Un problema condivisibile ma servono soluzioni

“La problematica ambientale è condivisibile così come la misura necessaria a prevenire e contenere l'inquinamento atmosferico - osserva Cna Roma - tuttavia, riteniamo che l'impegno per limitare la circolazione dei veicoli più inquinanti non debba abbattersi con oneri eccessivamente gravosi sulle imprese”.

Secondo i dati forniti da ACI, infatti, oggi circolano a Roma e nell’area metropolitana oltre 40mila veicoli commerciali diesel euro 3 con massa complessiva fino a q 35, e tra pochi giorni non potranno più aver accesso a una vasta area di grandissima rilevanza economica.

Serve un miliardo di euro

L’Associazione romana ha stimato che a loro sostituzione con modelli a minor impatto ambientale potrebbe costare all’intero sistema produttivo romano una cifra vicina al miliardo di euro.

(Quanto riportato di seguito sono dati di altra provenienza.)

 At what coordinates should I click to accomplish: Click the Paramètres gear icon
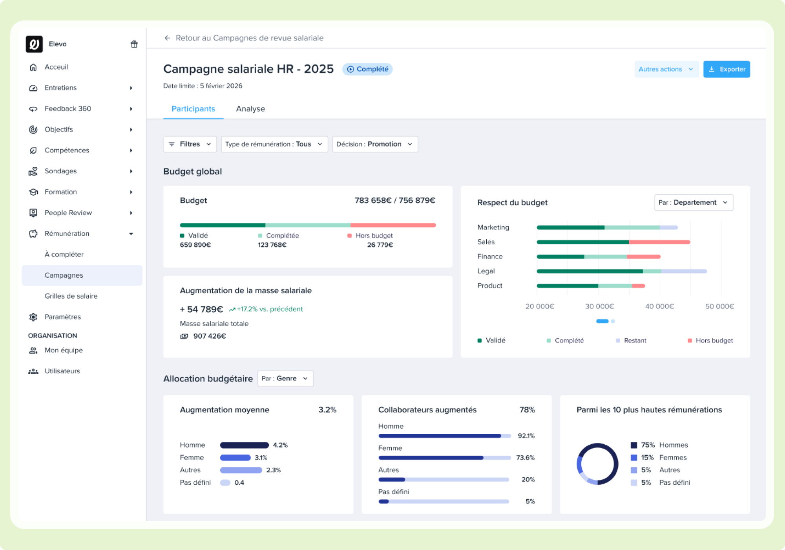(33, 317)
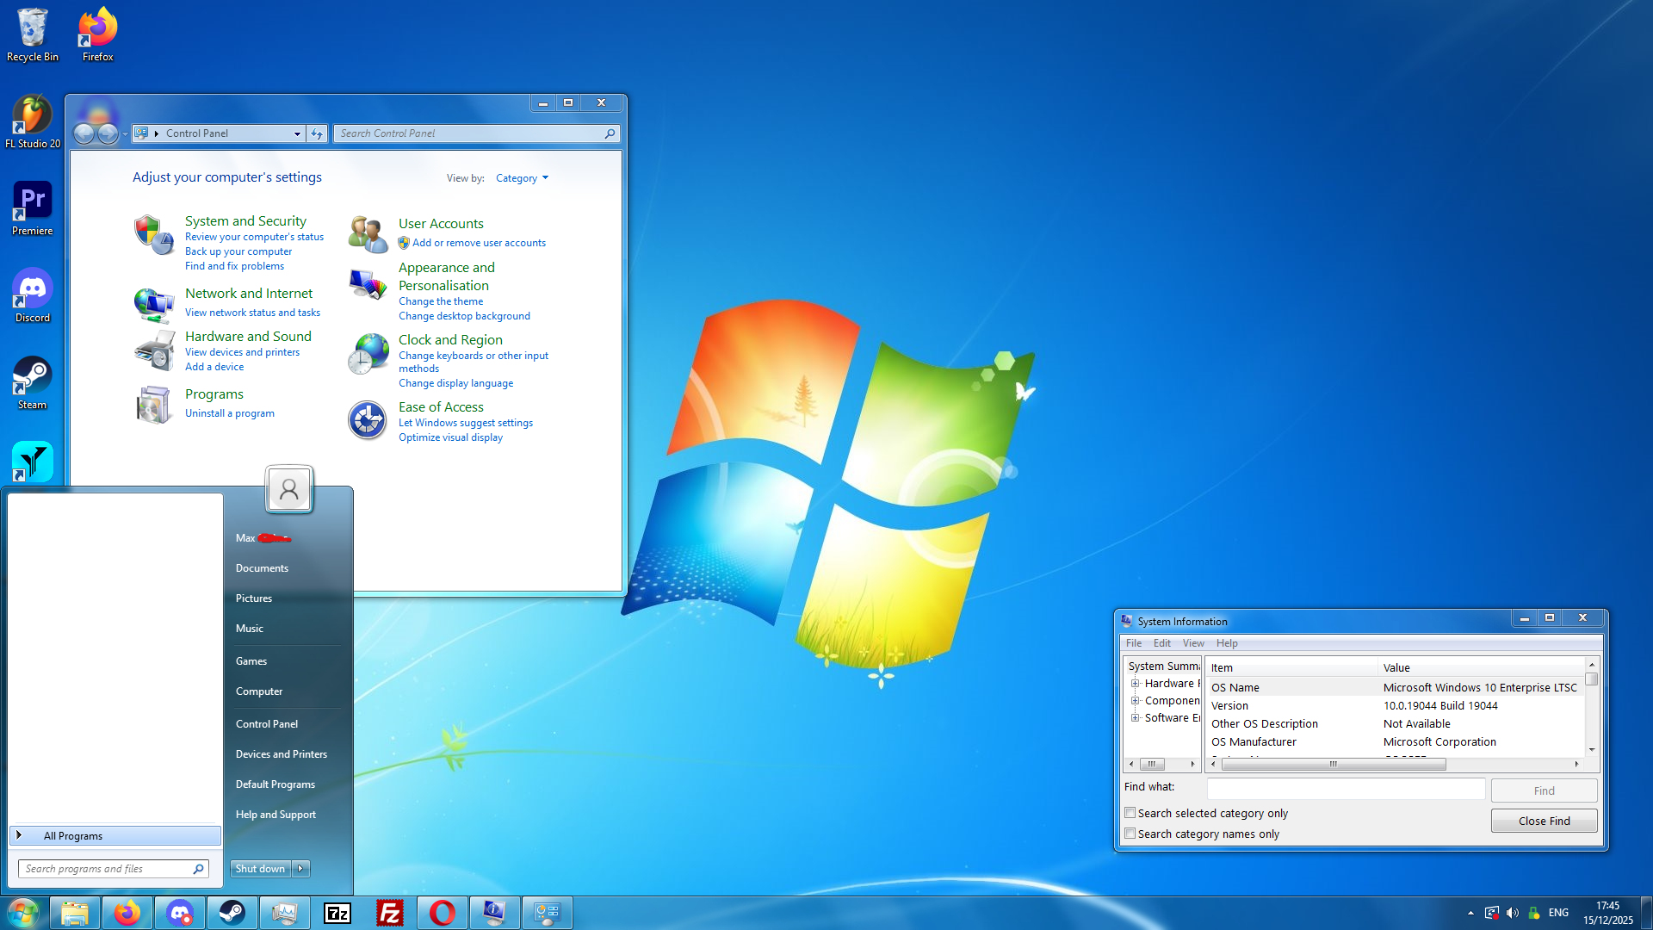Expand the Hardware Resources tree node

[1136, 684]
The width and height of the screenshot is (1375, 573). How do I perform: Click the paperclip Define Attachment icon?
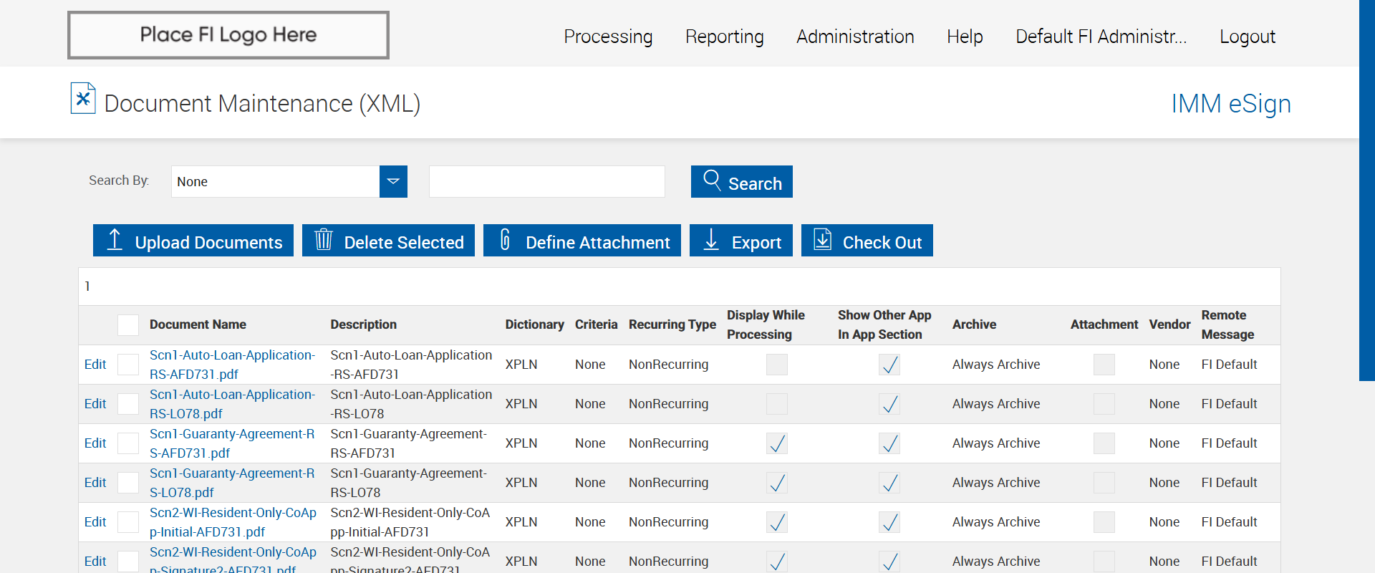pos(505,240)
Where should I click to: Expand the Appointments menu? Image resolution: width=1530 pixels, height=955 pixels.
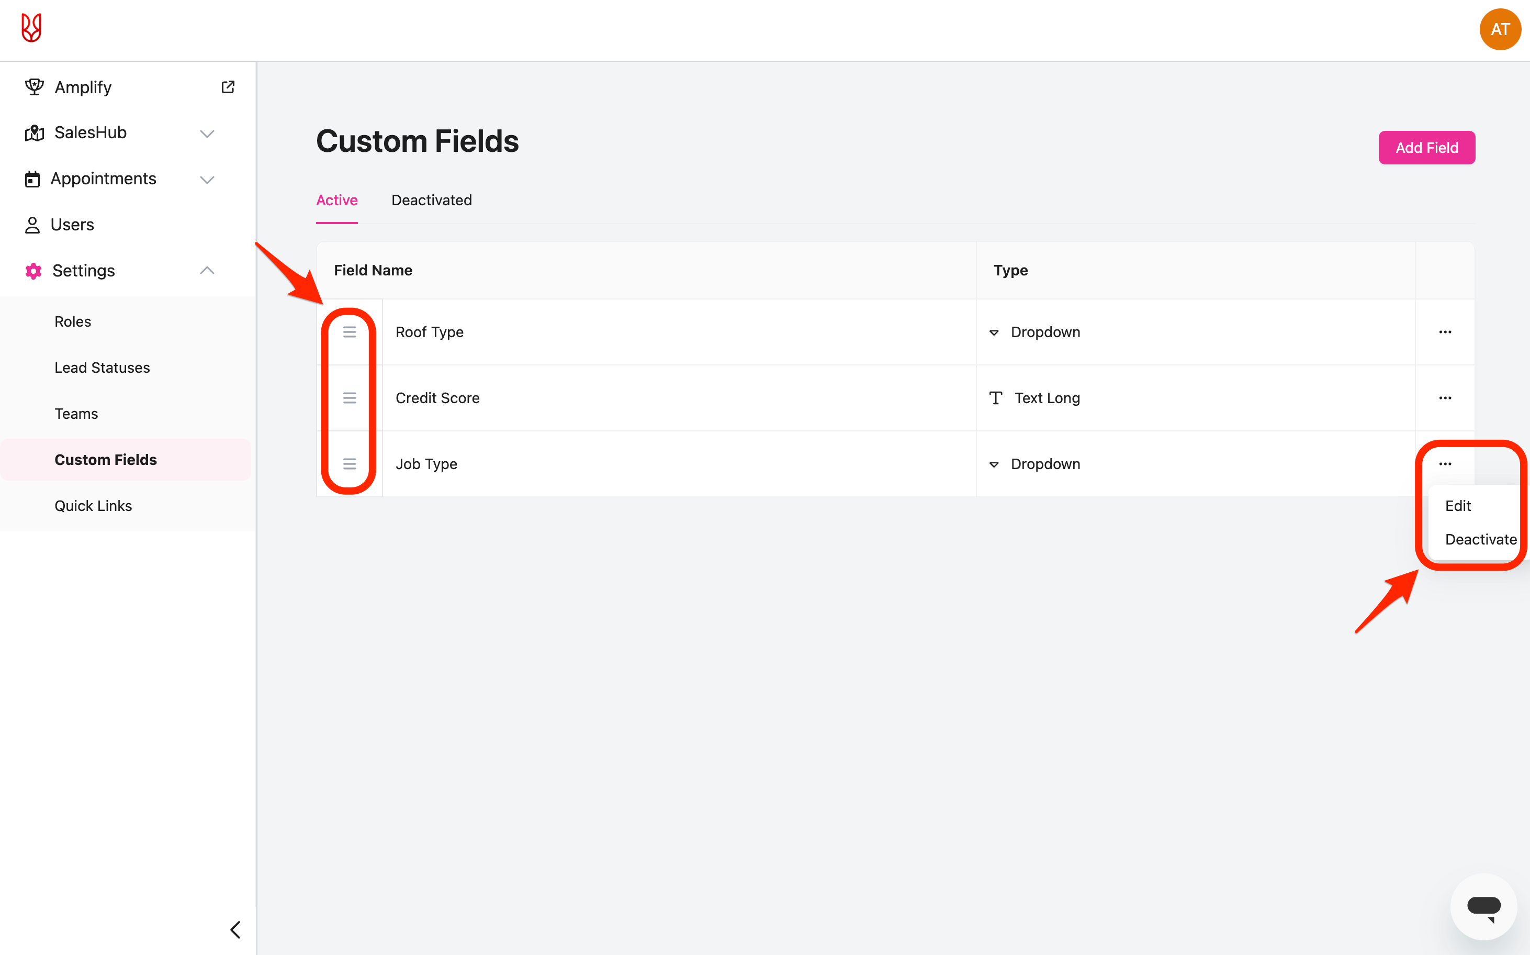207,179
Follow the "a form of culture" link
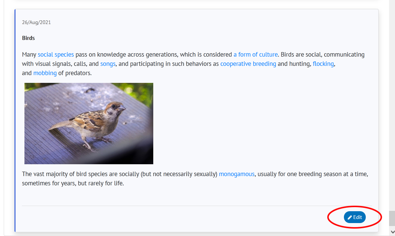 click(255, 55)
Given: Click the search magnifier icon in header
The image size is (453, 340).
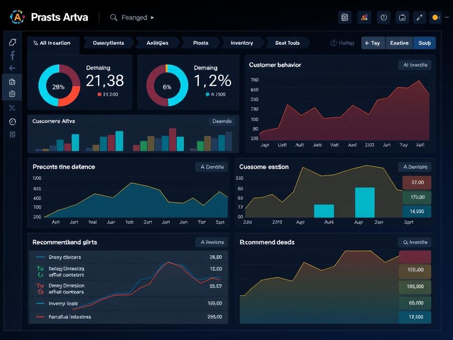Looking at the screenshot, I should [114, 17].
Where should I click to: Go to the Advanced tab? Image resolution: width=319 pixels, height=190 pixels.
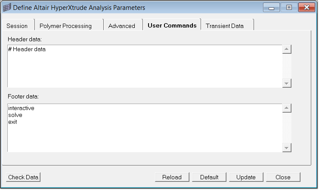coord(122,26)
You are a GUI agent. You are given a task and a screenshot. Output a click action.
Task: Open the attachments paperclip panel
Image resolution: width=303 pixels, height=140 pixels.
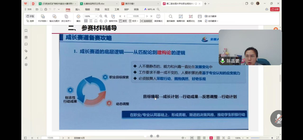click(26, 51)
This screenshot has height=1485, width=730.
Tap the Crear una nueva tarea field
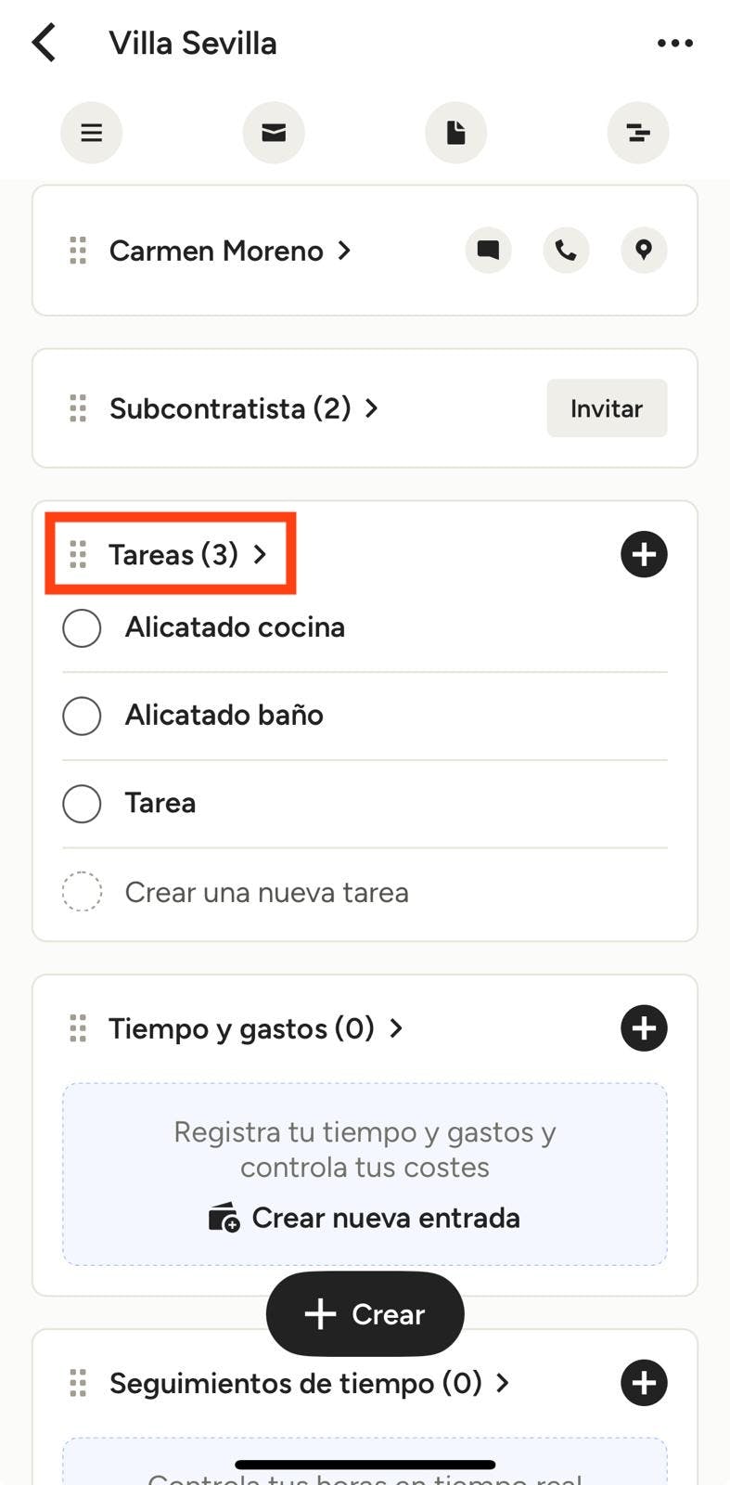[267, 892]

Ma mentre le problematiche che il Comune di Roma sta affrontando sono comuni tutti i grandi centri urbani le modalità con cui la Capitale le sta affrontando non sono simili.

Molti degli altri centri urbani infatti hanno già adottato provvedimenti per la limitazione della circolazione accompagnandoli con incentivi economici al rinnovo del parco veicolare o, in altri casi, dall'esplicita previsione di deroghe temporanee, in caso di adozione di dispositivi che consentissero una riduzione delle emissioni inquinanti.

Ben venga una deroga per adeguarsi in retrofit

Se non la prima almeno la seconda soluzione sarebbe possibile a Roma, dato che nella Deliberazione di Giunta n. 76 del 28 ottobre 2016 si riconosceva che potessero essere assimilati "tra i veicoli meno inquinanti quelli come gli ibridi, quelli alimentati a metano e a Gpl (anche con impianto non esclusivo, alimentato a gas naturale o Gpl, per dotazione di fabbrica o per successiva installazione)".

Per il momento quello che si è ottenuto è un periodo transitorio per cui fino al 31 marzo 2020 i veicoli per il trasporto merci saranno bloccati solo durante momenti di maggior traffico: dalle 7.30 alle 10.30 e dalle 16.30 alle 20.30.